RECORDED INFORMATION:
══════════

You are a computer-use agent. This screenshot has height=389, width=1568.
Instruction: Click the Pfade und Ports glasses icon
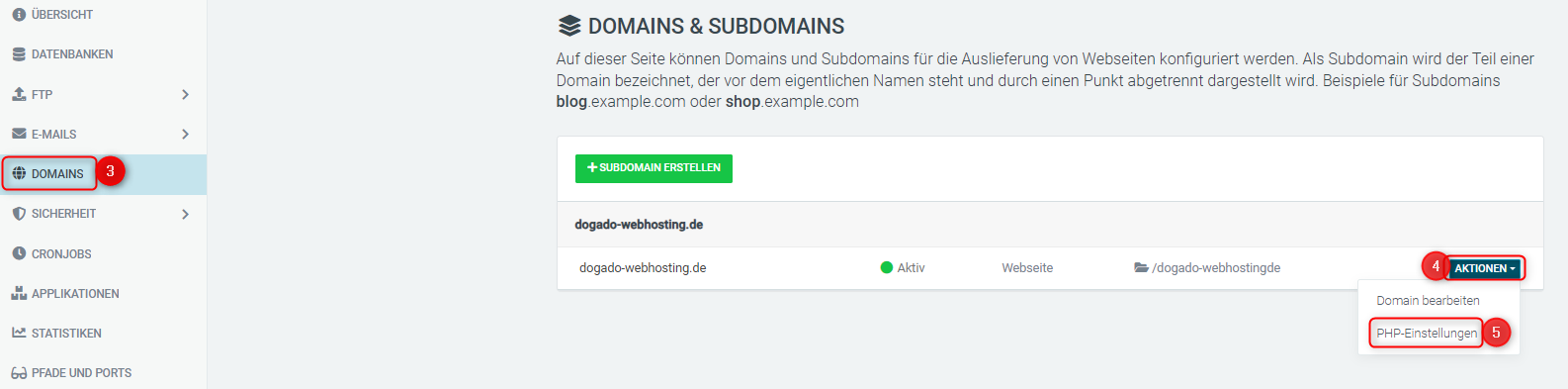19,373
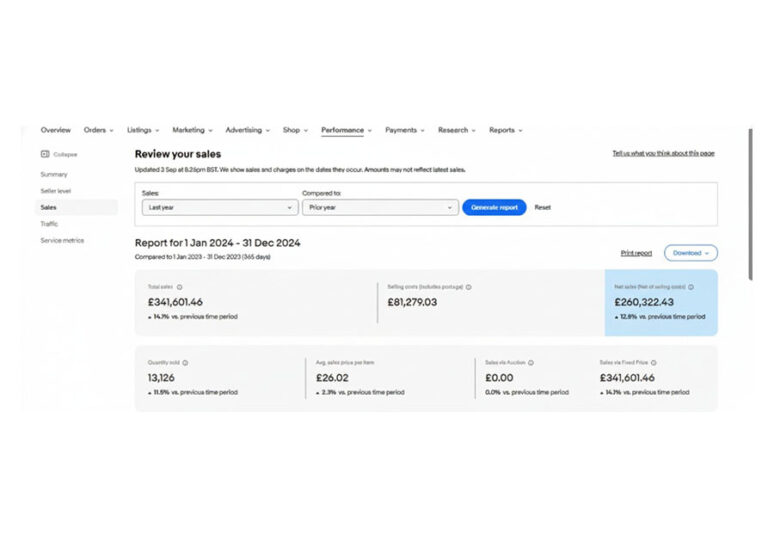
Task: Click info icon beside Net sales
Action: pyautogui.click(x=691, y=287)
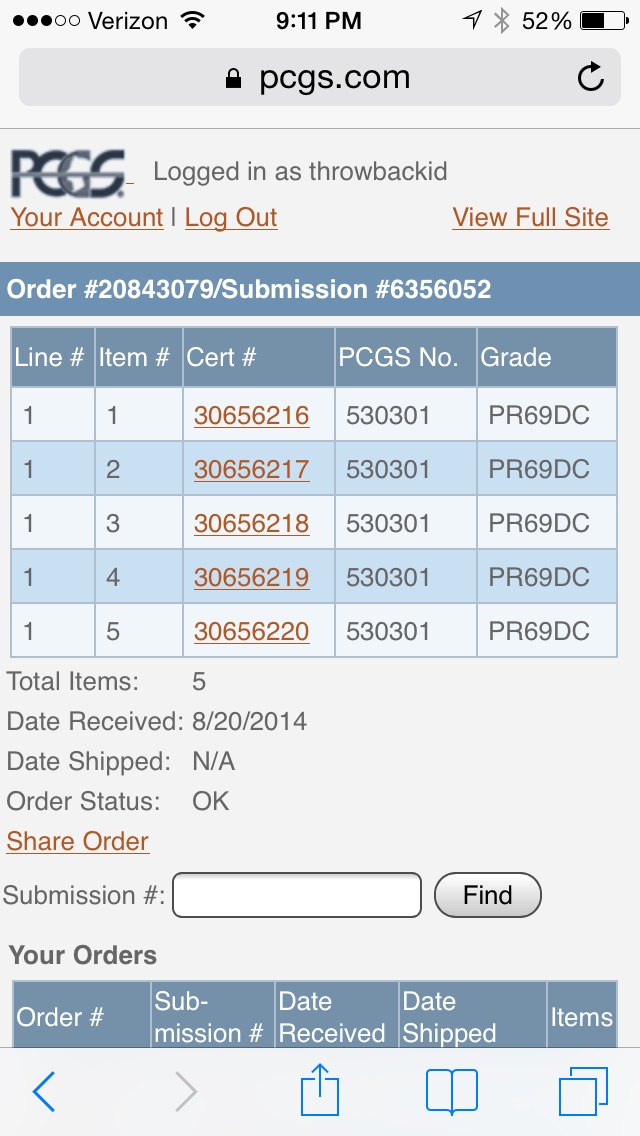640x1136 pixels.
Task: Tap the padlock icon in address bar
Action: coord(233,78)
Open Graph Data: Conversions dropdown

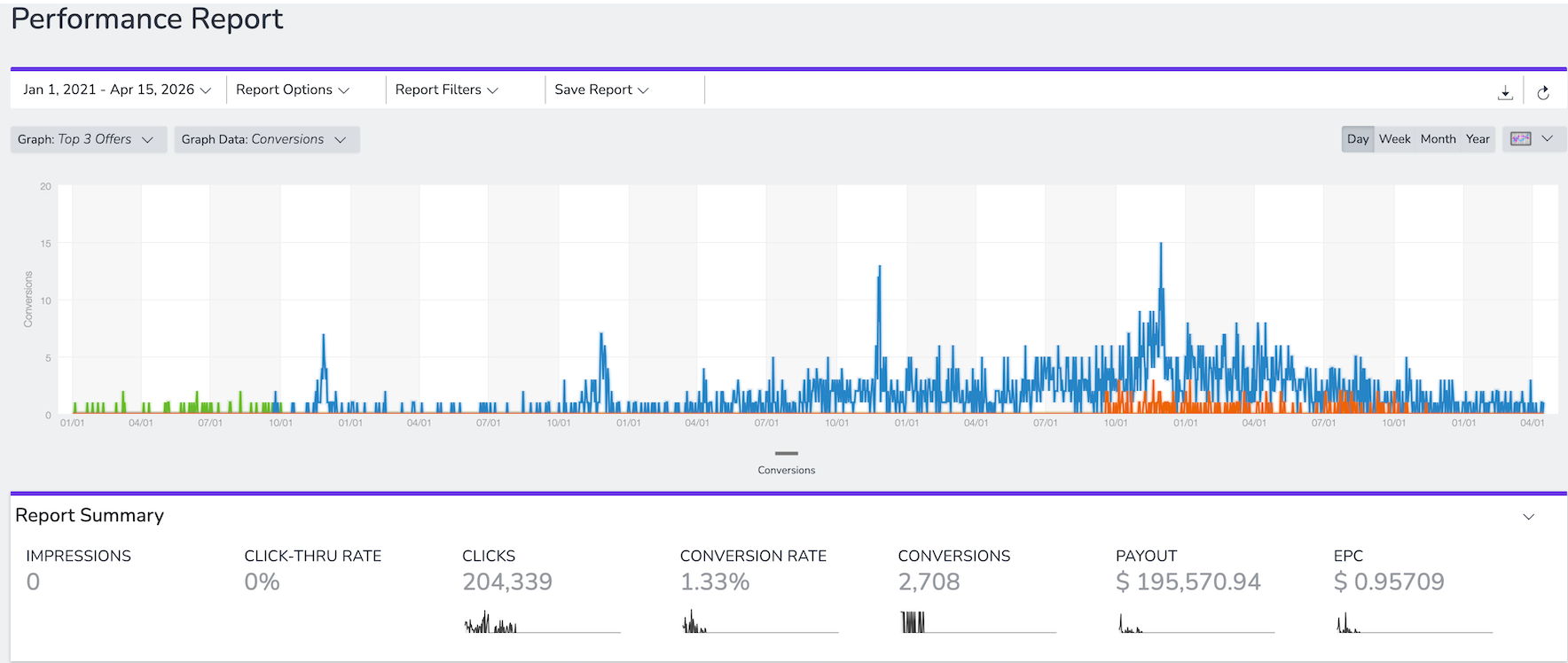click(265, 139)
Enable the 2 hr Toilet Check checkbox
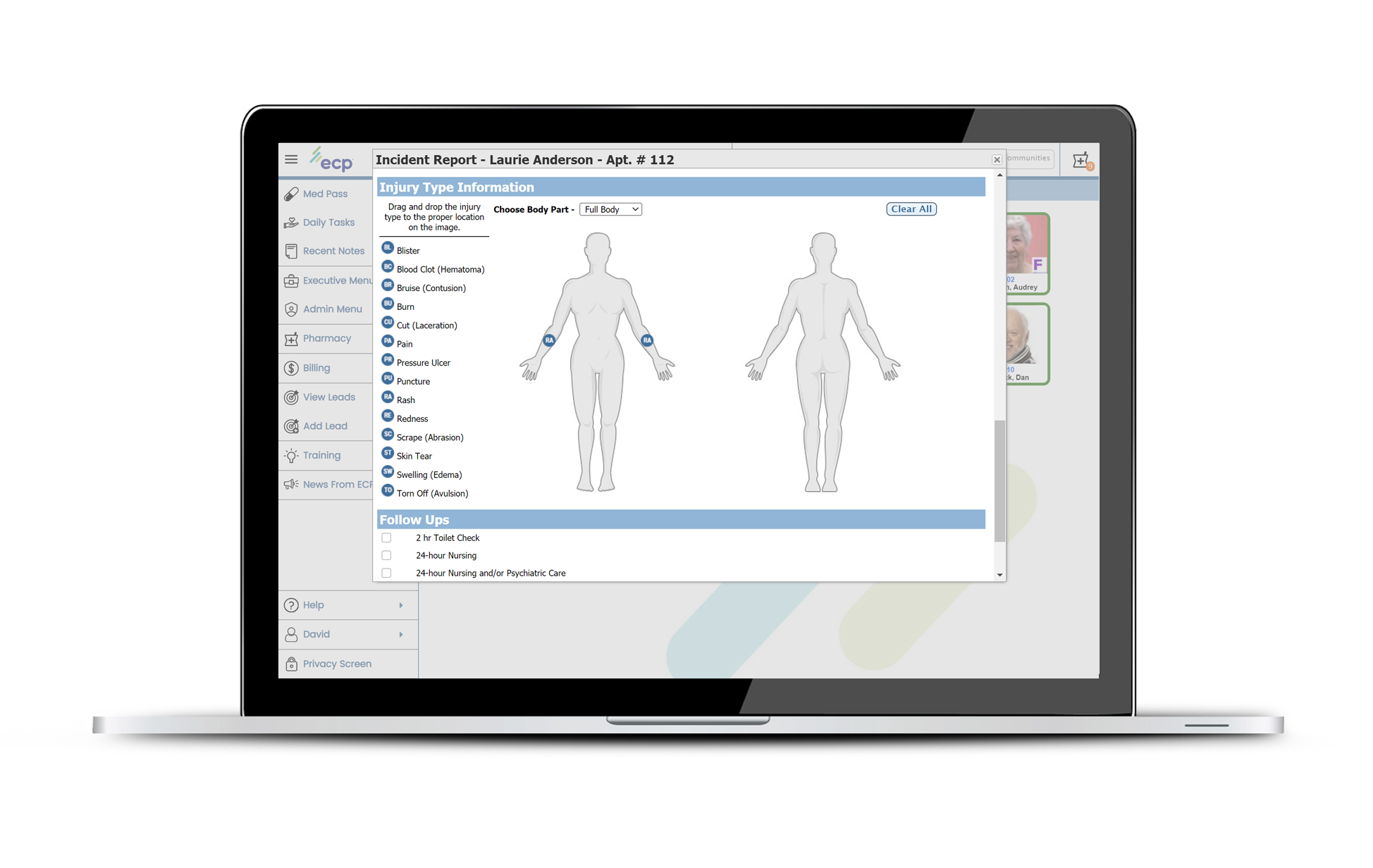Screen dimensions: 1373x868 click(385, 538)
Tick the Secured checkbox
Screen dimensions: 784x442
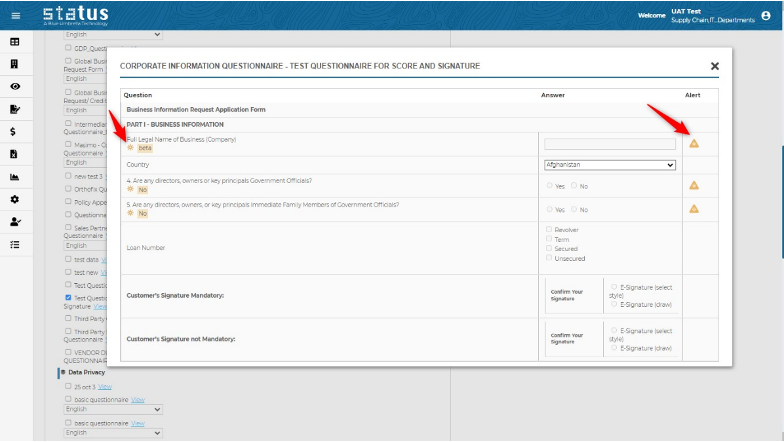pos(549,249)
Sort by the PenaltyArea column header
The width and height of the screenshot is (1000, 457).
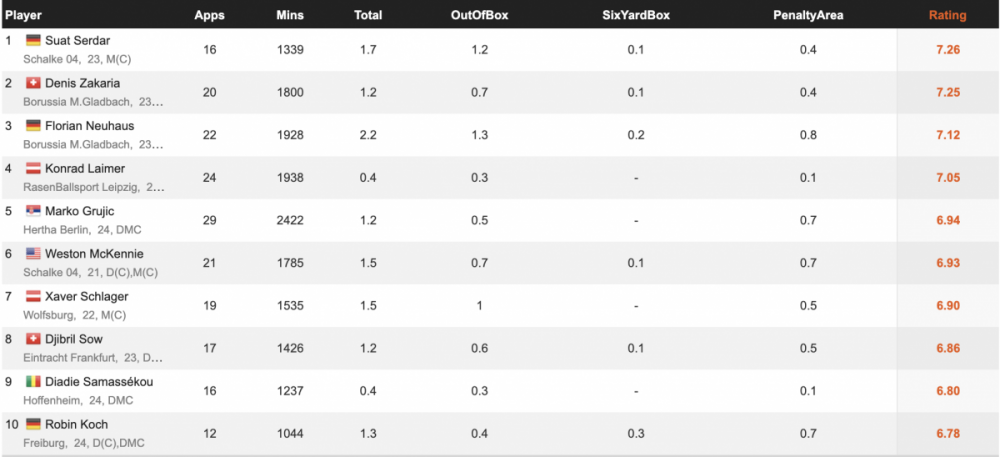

══════════

TASK DESCRIPTION: The expected output is each line of the records above that includes the word "width".

YOUR SOLUTION:
You are a computer-use agent. This screenshot has height=389, width=1568.
The width and height of the screenshot is (1000, 457).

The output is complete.